# DATA IN THIS EXERCISE:
★ ★ ★
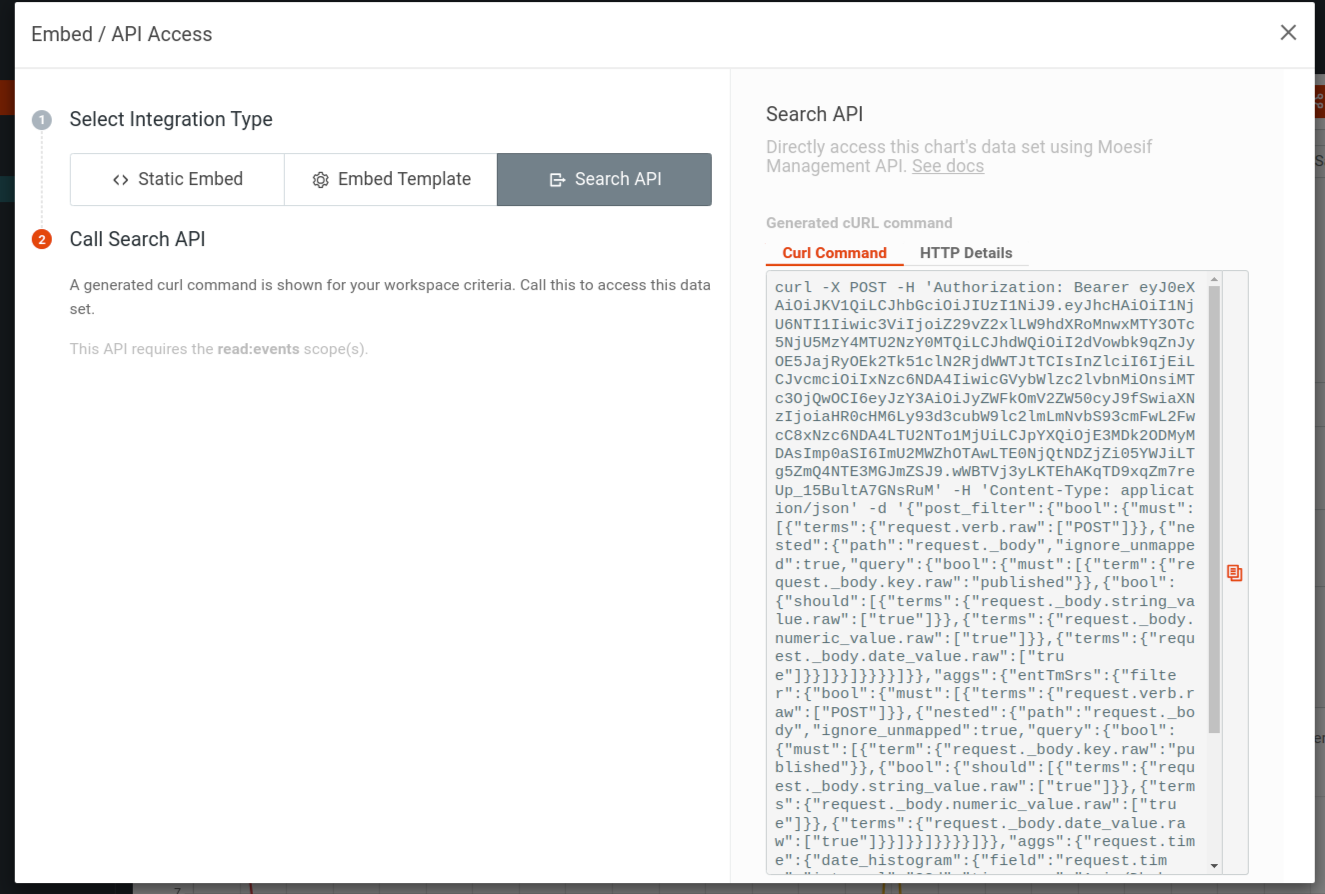The width and height of the screenshot is (1325, 894).
Task: Select the Search API integration type
Action: pyautogui.click(x=604, y=179)
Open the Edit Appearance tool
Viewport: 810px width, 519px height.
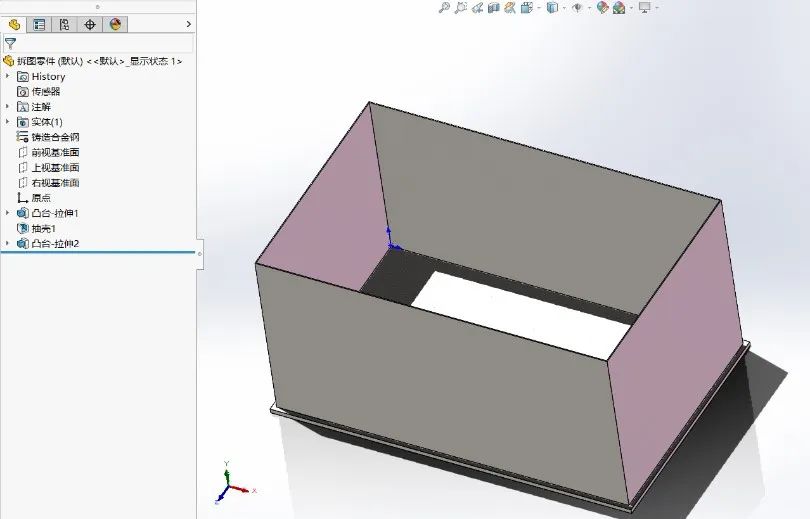point(602,8)
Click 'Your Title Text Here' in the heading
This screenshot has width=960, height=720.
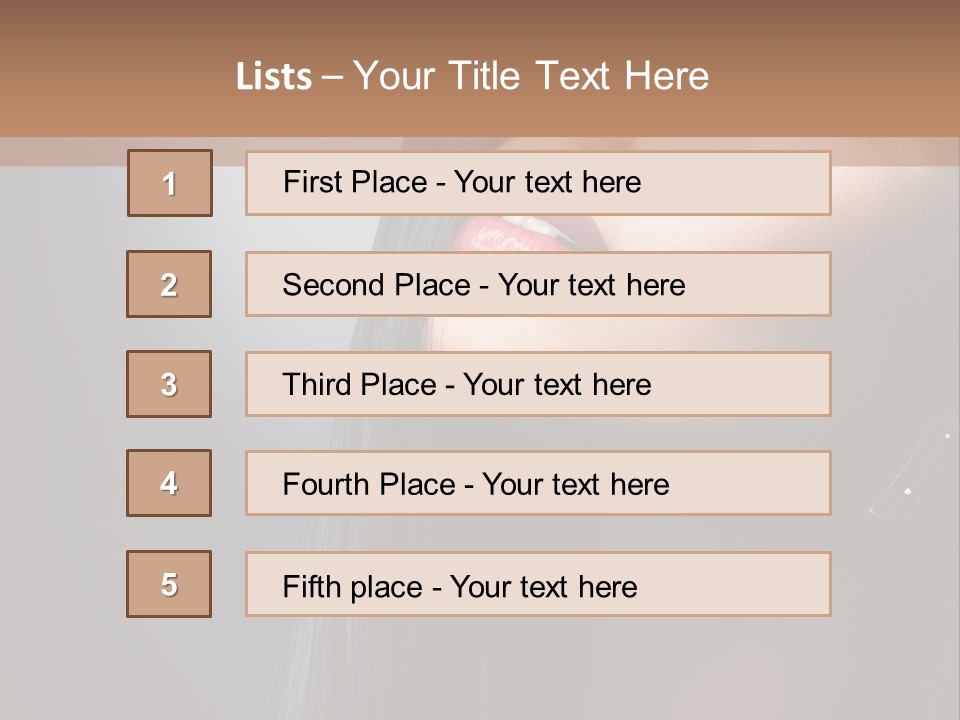pos(531,76)
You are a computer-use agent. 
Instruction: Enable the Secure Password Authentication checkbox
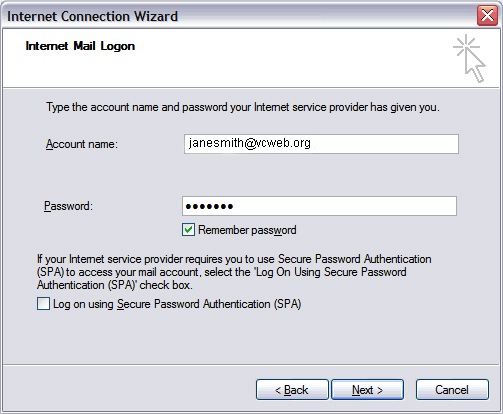43,304
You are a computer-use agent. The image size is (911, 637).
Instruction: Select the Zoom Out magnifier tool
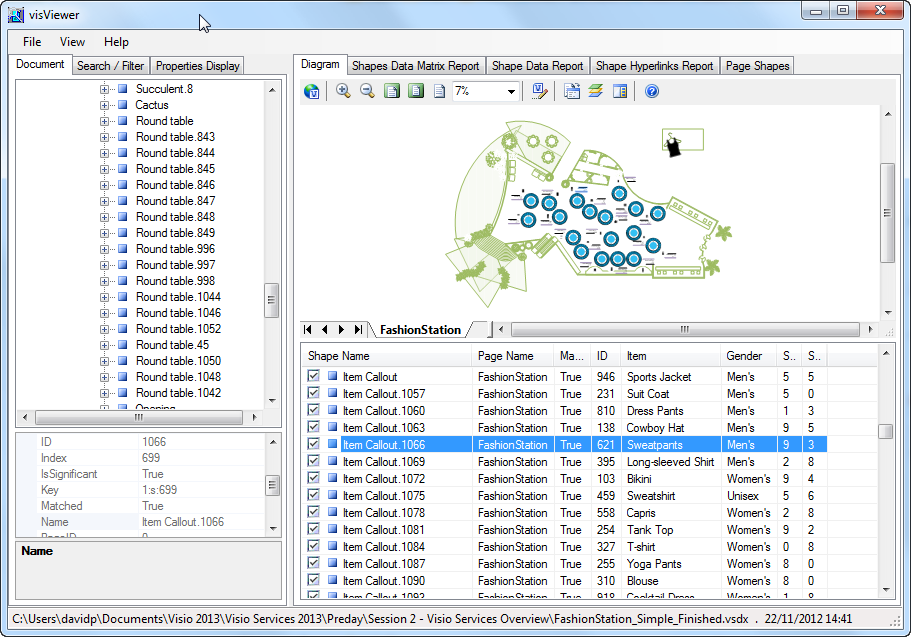click(366, 91)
★ ★ ★
Copy out all lines of the listing above that include "computer".

You are a computer-use agent. 
You are a computer-use agent. The image size is (911, 637).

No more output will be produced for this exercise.